*Exercise directions*.
From the entries below, please output exactly the lines starting at the one containing "Žrtve (74, 650)" and ending at the one containing "[Helmut, 71 Jahre, Bankangestellter", both included.

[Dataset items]
━━━━━━━━

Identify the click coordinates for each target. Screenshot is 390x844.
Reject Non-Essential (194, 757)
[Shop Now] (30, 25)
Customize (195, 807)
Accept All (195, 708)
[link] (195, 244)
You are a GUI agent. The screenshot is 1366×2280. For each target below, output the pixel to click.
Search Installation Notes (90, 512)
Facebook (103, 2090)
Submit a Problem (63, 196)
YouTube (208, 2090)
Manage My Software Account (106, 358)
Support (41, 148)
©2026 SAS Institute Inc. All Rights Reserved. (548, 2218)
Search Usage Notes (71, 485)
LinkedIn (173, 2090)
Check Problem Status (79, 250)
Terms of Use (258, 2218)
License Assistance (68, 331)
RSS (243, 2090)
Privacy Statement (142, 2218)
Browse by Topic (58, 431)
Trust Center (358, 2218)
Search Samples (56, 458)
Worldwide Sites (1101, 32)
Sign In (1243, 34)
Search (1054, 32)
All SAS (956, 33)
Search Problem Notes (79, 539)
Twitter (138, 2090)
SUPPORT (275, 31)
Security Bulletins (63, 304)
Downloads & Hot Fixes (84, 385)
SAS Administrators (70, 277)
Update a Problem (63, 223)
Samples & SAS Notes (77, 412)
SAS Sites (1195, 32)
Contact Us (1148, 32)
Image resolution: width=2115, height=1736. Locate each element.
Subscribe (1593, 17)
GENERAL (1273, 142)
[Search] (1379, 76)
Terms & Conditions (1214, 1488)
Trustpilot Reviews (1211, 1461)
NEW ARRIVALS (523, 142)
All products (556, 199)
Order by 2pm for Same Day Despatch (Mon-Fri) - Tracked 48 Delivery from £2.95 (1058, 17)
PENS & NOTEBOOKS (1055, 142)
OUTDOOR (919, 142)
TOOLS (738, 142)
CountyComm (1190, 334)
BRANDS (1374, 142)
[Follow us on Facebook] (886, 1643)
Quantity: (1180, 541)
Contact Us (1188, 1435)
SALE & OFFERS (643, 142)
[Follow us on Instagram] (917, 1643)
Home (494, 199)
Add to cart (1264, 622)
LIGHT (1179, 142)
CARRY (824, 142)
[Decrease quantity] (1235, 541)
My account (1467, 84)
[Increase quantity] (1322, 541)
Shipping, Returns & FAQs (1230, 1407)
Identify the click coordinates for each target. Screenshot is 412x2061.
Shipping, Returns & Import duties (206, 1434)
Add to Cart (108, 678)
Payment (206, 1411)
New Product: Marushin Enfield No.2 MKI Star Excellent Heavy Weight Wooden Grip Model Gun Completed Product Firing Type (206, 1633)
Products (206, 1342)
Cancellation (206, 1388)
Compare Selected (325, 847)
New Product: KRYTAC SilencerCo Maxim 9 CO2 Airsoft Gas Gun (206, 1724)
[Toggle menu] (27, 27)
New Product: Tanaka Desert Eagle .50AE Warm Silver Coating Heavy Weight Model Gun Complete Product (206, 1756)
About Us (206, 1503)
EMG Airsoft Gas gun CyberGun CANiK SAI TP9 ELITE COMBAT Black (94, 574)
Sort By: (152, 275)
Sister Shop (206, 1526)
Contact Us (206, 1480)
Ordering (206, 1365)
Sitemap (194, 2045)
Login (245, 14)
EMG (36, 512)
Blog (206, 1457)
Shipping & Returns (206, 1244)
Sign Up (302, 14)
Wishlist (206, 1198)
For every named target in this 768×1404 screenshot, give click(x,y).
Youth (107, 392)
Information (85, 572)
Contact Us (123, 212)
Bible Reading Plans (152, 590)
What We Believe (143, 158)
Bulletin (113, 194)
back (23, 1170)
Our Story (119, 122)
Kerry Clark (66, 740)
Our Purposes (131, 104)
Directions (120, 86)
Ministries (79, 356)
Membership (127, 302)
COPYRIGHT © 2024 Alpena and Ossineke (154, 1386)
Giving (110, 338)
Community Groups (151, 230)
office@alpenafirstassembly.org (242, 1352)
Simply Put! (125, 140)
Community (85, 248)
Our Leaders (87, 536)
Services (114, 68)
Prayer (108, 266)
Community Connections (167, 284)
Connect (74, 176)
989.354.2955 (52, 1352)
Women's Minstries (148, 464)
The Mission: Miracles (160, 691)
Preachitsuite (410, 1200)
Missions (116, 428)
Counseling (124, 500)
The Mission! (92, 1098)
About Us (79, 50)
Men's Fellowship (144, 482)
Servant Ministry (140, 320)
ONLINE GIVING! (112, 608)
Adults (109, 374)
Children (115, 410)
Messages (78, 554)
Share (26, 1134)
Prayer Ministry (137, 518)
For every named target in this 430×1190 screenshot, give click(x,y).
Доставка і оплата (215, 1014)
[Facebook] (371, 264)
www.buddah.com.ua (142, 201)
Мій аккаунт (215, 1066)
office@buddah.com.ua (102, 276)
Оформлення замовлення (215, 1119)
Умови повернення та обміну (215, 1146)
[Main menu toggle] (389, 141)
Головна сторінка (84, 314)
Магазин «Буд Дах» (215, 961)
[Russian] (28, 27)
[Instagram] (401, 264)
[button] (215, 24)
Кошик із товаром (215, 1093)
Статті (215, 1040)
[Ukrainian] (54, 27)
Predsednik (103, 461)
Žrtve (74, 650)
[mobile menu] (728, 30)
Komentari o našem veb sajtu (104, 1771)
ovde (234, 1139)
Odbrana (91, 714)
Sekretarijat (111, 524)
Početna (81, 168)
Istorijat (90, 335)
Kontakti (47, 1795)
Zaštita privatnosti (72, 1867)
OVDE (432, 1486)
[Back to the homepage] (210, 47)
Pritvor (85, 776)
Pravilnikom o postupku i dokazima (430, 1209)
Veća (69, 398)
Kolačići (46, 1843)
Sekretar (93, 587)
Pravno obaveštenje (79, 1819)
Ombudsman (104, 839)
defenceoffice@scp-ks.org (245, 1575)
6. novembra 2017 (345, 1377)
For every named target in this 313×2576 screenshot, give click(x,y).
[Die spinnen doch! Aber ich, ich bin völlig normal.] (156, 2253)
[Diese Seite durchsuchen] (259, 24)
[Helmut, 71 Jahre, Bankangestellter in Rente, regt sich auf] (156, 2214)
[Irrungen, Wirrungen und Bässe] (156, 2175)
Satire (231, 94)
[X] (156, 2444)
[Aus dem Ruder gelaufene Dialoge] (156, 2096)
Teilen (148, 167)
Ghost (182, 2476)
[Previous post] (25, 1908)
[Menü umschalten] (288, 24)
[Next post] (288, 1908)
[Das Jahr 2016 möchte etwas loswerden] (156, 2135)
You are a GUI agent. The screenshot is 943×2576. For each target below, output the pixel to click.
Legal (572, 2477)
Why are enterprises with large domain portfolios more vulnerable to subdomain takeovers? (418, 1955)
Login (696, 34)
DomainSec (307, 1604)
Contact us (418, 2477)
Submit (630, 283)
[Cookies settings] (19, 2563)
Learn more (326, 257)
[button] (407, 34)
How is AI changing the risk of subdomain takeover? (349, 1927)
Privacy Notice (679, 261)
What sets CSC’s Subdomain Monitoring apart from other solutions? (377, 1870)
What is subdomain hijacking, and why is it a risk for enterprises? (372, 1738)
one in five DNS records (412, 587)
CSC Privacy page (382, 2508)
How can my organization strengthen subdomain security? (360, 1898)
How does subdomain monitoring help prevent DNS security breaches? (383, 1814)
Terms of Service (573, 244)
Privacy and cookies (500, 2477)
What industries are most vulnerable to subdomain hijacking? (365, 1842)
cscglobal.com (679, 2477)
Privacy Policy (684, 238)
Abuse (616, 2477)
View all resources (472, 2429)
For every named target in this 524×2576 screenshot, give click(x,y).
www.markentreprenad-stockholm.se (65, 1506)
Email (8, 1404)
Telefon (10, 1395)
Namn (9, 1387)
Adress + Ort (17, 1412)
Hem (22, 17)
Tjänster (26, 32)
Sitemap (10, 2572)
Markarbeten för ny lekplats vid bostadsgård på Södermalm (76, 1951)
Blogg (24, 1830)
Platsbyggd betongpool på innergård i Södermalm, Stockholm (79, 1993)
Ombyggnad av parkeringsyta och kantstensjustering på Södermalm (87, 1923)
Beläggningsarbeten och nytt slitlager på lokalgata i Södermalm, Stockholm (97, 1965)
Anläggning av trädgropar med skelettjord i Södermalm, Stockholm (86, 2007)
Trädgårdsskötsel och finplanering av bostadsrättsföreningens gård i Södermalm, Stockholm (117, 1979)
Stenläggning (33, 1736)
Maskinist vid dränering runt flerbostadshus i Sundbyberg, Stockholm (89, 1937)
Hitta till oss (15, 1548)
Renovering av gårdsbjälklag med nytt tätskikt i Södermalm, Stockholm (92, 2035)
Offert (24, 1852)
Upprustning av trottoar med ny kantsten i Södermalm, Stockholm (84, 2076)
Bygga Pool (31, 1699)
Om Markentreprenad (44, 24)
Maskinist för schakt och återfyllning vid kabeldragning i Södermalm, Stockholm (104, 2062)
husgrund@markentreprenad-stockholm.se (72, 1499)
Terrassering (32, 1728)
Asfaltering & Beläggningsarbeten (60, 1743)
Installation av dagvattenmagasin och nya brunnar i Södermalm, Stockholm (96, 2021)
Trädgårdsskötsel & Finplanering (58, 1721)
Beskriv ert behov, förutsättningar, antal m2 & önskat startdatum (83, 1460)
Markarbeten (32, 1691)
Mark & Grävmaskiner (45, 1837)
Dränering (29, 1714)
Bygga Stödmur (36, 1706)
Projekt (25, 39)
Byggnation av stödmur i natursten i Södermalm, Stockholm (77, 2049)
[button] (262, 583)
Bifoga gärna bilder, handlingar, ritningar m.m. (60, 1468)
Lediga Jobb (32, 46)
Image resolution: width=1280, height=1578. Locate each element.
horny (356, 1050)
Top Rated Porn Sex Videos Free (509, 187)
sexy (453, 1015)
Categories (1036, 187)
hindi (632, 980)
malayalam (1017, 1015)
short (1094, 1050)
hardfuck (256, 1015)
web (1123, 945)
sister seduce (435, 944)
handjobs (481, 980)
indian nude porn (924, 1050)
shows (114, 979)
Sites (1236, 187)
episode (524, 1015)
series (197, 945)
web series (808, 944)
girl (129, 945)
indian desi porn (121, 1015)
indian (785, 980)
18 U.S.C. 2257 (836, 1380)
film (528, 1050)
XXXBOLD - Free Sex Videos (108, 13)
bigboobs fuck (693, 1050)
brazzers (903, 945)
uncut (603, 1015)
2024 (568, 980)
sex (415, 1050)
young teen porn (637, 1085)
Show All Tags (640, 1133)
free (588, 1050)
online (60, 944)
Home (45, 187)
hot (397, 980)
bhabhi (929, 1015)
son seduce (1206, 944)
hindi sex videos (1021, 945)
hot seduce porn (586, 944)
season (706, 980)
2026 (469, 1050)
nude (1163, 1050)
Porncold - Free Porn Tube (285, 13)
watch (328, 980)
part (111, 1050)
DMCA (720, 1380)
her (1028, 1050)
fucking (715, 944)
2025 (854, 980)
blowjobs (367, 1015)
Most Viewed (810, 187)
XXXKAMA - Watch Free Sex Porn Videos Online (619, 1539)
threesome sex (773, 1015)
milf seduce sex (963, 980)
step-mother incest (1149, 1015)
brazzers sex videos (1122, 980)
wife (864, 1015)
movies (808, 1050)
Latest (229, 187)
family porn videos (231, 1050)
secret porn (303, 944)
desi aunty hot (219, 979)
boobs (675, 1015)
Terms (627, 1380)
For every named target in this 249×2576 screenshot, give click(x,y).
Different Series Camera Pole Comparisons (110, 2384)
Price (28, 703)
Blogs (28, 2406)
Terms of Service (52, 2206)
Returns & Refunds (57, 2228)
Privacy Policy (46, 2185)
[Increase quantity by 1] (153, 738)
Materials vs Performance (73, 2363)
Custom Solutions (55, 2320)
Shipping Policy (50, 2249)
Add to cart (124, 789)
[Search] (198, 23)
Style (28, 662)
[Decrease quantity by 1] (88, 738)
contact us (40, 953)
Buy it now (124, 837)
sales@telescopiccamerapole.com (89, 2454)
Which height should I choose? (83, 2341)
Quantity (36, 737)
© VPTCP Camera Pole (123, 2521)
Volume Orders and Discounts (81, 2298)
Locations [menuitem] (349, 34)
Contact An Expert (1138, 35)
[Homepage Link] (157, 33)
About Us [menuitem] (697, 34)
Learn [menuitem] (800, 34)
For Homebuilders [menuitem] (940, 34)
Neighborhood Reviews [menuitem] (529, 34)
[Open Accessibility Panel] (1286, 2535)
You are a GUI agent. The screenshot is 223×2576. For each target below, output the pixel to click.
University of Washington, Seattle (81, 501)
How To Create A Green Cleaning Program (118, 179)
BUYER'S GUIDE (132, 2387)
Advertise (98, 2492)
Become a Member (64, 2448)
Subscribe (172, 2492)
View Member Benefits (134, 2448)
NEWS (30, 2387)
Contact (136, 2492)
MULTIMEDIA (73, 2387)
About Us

━━━━━━━━

*Reply*.
Žrtve (74, 650)
[mobile menu] (728, 30)
Komentari o našem veb sajtu (104, 1771)
ovde (234, 1139)
Odbrana (91, 714)
Sekretarijat (111, 524)
Početna (81, 168)
Istorijat (90, 335)
Kontakti (47, 1795)
Zaštita privatnosti (72, 1867)
OVDE (432, 1486)
[Back to the homepage] (210, 47)
Pritvor (85, 776)
Pravilnikom o postupku i dokazima (430, 1209)
Veća (69, 398)
Kolačići (46, 1843)
Sekretar (93, 587)
Pravno obaveštenje (79, 1819)
Ombudsman (104, 839)
defenceoffice@scp-ks.org (245, 1575)
6. novembra 2017 (345, 1377)
For every named target in this 313×2576 screenshot, give click(x,y).
[Die spinnen doch! Aber ich, ich bin völlig normal.] (156, 2253)
[Diese Seite durchsuchen] (259, 24)
[Helmut, 71 Jahre, Bankangestellter in Rente, regt sich auf] (156, 2214)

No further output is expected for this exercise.